Provided passage:
EPEAT: Green Computer Registry
What is an environmentally friendly computer? This is the first question on every visitor's mind as they peruse EcoPCReview. It's both easy and difficult to answer. One of the first observations is that it's almost impossible to conceive of a completely green computer. There are too many complex, technological components that go into a computer, and all of these components have associated raw materials, energy, toxins, and greenhouse gases associated with their manufacture and use. It's not possible at this stage in our technological evolution to bring a computer's eco-footprint down to zero. We can, however, talk about environmentally friendlier or greener computers.
If you go to a local shopping mall you won't find PCs made from recycled organic cotton socks and hand weaved navel fluff. So what exactly is a greener PC? The criteria can be broken down into...
High operational power efficiency Large portion of recycled materials Non-toxic manufacturing Low energy & resources used for manufacturing Bill of materials used in product for legitimate documentation Low toxicity of materials used High efficiency design Green packaging Easily recyclable Low CO2 emissions distribution High durability and longevity
The list may seem perfectly logical, but upon closer examination, you'll see there are some serious challenges for the eco-conscious buyer. The single biggest challenge is that it's impossible for most people to gather this information, on not just one but a number of comparative products, to make an informed buying decision. There are too many complexities, hidden contradictions in the parameters, and unknowns.

Parts of the exercise:
a. Answer these questions from the green computer passage:
(i) According to the passage, is it currently possible to bring a computer's eco-footprint down to zero?
(ii) What does the passage say you won't find at a local shopping mall?
(iii) What does it name as the single biggest challenge for the eco-conscious buyer?
b. Please continue the green computer passage, starting right after its last sentence.
The material that comes next has no connection to the green computer passage.

Recorded information:
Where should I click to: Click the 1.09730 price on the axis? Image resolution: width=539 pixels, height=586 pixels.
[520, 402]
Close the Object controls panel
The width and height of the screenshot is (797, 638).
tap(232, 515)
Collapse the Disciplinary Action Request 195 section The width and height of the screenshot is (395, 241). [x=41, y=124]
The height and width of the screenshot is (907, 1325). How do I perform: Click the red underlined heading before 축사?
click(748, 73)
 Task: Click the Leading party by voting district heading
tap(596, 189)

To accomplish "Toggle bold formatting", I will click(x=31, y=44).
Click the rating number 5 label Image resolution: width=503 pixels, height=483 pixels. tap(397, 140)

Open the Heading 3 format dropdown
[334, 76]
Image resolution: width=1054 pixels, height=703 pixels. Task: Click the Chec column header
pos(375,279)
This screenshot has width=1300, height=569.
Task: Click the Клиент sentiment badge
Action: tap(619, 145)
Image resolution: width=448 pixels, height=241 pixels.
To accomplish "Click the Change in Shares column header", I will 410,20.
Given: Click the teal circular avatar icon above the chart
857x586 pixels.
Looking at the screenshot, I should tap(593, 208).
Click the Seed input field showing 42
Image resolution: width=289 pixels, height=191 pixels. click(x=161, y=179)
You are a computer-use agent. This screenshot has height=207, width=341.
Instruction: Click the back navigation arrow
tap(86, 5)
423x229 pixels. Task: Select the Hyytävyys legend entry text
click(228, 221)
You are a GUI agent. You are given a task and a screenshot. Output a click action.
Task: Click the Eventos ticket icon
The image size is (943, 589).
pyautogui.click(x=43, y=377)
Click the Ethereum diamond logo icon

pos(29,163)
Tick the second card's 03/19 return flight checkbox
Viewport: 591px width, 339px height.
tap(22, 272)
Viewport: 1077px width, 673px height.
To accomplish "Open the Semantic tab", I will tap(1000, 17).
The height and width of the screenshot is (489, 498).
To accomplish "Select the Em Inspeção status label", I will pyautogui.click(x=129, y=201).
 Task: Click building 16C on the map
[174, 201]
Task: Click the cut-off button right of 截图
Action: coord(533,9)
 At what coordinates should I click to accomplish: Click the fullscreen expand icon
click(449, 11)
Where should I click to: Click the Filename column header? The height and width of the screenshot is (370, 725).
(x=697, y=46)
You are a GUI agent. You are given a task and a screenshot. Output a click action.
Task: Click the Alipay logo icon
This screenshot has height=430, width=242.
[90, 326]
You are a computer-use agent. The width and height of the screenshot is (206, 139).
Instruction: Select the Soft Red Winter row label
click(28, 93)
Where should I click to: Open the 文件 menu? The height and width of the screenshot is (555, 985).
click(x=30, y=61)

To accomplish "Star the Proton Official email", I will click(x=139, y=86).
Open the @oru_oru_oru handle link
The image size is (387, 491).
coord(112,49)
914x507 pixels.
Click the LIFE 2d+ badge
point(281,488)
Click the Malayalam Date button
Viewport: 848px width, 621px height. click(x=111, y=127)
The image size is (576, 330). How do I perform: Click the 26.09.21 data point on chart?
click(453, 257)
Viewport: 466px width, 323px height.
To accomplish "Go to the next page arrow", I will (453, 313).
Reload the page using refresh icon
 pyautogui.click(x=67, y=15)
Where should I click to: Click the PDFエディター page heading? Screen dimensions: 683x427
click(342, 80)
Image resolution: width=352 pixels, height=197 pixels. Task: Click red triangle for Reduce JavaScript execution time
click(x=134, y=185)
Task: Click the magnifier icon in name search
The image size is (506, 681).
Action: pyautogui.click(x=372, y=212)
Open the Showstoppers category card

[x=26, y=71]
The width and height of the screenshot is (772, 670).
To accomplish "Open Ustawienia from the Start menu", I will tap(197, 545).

Results of the tasks:
a.
(i) No, it's not possible at this stage in our technological evolution.
(ii) PCs made from recycled organic cotton socks and hand weaved navel fluff.
(iii) It's impossible for most people to gather this information on a number of comparative products to make an informed buying decision.

b.
In future articles, EPCR will delve into all of those complexitities, but for now, we can tell you that a market-based tool already exists to help buyers identify environmentally friendlier computer equipment, and to encourage manufacturers to develop greener IT products. This tool is EPEAT - Electronic Products Environmental Assessment Tool - launched in June 2006.
It's not a misspelling of repeat;
it's the Electronic Products Environmental Assessment Tool
EPEAT-certified computers have reduced levels of cadmium, lead, and mercury to better protect human health. They are generally more energy efficient during operation, reducing electricity demand, which in turns reduces CO2 emissions. They are usually easier to upgrade and recycle; safe recycling options at the products' end of life must be offered by the manufacturers. At its heart, EPEAT is database that categorizes products in accordance with the scores they achieve on paramters set by a "green" standard, IEEE 1680-2006.